I am using the R package fda. I know how to run the regression:

set.seed(313) # seed

t = 100 # time points
n = 50 # sample size

# generate some mock data
Y = sweep(matrix(rnorm(n * t, 0, 1), ncol = 50), 1, sin(1:100)) 
X2 = sample(c(0, 1), size = n, replace = TRUE)
X3 = rnorm(n)

# generate a basis for Y
Yfd = fda::smooth.basis(1:t, Y, fda::create.bspline.basis(c(1, 100), 2, 1))$fd

# run the regression
ffit = fda::fRegress(Yfd ~ X2 + X3)

That is, $Y(t)$ is generated by $\sin(t) + \nu(t)$, where $\nu(t)$ is a Gaussian White Noise process. The process is observed at grid points $\{1,2,\dots, 100\}$. $X_2$ is sampled from a Laplace distribution over $\{0,1\}$, and $X_3$ is sampled from a standard Normal distribution. The interface of fda::fRegress automatically implements a constant, so there is no need to define $X_1$.

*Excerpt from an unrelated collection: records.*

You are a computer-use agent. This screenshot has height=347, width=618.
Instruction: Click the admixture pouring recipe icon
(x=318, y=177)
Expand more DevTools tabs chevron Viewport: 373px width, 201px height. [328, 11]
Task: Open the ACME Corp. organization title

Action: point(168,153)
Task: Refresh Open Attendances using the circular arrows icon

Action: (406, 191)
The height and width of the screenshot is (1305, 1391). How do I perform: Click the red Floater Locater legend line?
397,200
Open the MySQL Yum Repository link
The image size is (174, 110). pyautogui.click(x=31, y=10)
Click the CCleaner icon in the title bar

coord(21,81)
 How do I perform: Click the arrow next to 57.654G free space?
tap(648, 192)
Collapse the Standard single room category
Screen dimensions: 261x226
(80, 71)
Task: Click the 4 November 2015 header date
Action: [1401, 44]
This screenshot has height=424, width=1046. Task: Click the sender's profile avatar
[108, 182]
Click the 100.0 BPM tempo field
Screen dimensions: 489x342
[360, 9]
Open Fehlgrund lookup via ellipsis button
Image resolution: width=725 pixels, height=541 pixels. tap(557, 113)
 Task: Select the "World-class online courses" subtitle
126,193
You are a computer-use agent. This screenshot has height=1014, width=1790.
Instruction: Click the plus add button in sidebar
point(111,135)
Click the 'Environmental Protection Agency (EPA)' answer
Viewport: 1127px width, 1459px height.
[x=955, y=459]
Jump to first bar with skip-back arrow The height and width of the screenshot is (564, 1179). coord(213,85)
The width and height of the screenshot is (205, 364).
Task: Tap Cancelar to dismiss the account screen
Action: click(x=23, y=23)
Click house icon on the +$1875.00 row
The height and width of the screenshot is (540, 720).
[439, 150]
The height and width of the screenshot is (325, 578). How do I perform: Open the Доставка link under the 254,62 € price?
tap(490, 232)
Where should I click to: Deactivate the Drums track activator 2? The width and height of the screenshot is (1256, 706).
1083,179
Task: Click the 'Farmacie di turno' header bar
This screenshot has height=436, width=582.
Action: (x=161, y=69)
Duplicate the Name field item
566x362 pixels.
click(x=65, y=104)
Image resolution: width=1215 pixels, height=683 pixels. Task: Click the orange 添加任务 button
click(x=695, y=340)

Using plot(fda::predict.fRegress(ffit)) gives me plots of the fitted values. However, I want to to compute the predictions by hand. How to do that? The documentation is, unfortunately, not very helpful.

My idea was to compute $$\boldsymbol\theta(t) = (\boldsymbol X'\boldsymbol X)^{-1}\boldsymbol X'\boldsymbol y(t)$$ for each $t$, where $$\boldsymbol\theta(t) = \begin{pmatrix}\alpha(t)\\ \beta(t) \\ \gamma(t) \end{pmatrix}, \qquad\boldsymbol X = \begin{pmatrix} 1 & X_{21} & X_{31} \\ 1 & X_{22} & X_{32} \\ \vdots & \vdots & \vdots \\ 1 & X_{2n} & X_{3n} \end{pmatrix}\qquad\text{and}\qquad\boldsymbol y(t) = \begin{pmatrix} Y_1(t) \\ Y_2(t) \\ \vdots \\ Y_n(t) \end{pmatrix}.$$ Is this the correct way to do it? I don't think so, because I have never used the basis specified for the functional response...

Answer 1

I went through the code of fda::predict.fRegress and found a solution to my problem. There is a multiplication operation fda::times.fd and addition operation fda::plus.fd which allows multiplication and addition of fda::fda objects, respectively. The code below computes predictions manually:

# create data
xfdlist = list(
  X1 = fda::fd(t(1), fda::create.const.basis(c(1, 100))),
  X2 = fda::fd(t(1), fda::create.constant.basis(c(1,100))),
  X3 = fda::fd(t(0.314), fda::create.constant.basis(c(0, 11)))
)

# extract slope functions
bfdlist = ffit$betaestlist

# compute predictions
yhat = purrr::reduce(purrr::map2(xfdlist, bfdlist, \(x, b) fda::times.fd(x, b$fd)), fda::plus.fd)

in Symbols: $$\hat y(t) = \left(\hat\alpha(t)\otimes 1\right) \oplus \left(\hat\beta(t) \otimes 1\right) \oplus \left(\hat\gamma(t)\otimes 0.314\right),$$

where $\oplus$ = fda::plus.fd and $\otimes$ = fda::times.fd. Evaluating this equation at particular values for $t$ can be done by using fda::eval.fd.

It would still be interesting to learn more about what the operations $\oplus$ and $\otimes$ and how they can be spelled out mathematically.